Given the need for detailed discussion on this large and complex topic, it
was suggested that JAA would organise a separate workshop for activists on
this issue where all aspects could be deliberated upon in detail.



In the final session on organizational issues, the need for strengthening of
JAA as a campaign network was emphasized. Many suggestions were discussed
and the need for organized district level JAA units was strongly raised.
Some key decisions were as follows-

·       Processes would be carried out to form District level JAA units in
most districts of Maharashtra in the next two months. Discussing district by
district, activists from each of the concerned 27 districts who were present
took up responsibilities to form such units. In some districts, where
presently only one organisation is involved in JAA, they would act as
‘contact persons’ and would contact further organisations to help from a
district unit.

·       Regional level co-conveners would be finalised during regional level
JAA meetings in next three months.

·       The State coordination committee was expanded. Besides the current
members (existing regional convenors), representatives from various state
level networks were incorporated in the state level committee. New regional
co-convenors would be included in the coordination committee.

·       The State level committee would meet on a six monthly basis. The
next meeting would be held in July 2011 at Nagpur or Pune.

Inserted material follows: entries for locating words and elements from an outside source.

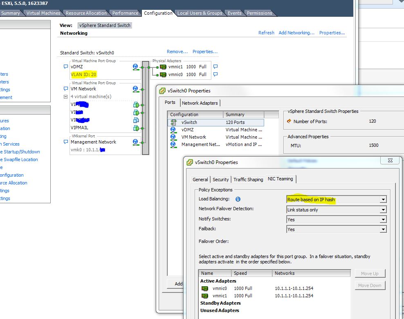Click the port group icon beside VM Network
The width and height of the screenshot is (404, 319).
[135, 88]
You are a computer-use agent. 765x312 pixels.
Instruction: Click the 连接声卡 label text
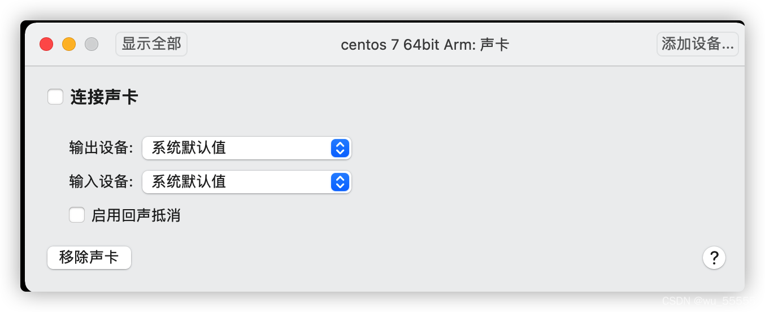(104, 97)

·       State level JAA conventions would be organized periodically.

·       Updated booklets on the People’s Health Charter would be prepared in
Marathi, Hindi and English.

·       Specific campaign material especially on urban health services and
provision of free beds in charitable trust hospitals would be developed for
wide circulation among JAA activists.



The accounts of expenditure and donations related to the JAA convention were
shared with all participants; the entire expenditure for this large
convention could be met through small organizational contributions and
individual donations without any institutional funding.



The convention was concluded with the collective song ‘Health is our Right -
all of us together will obtain it’!’.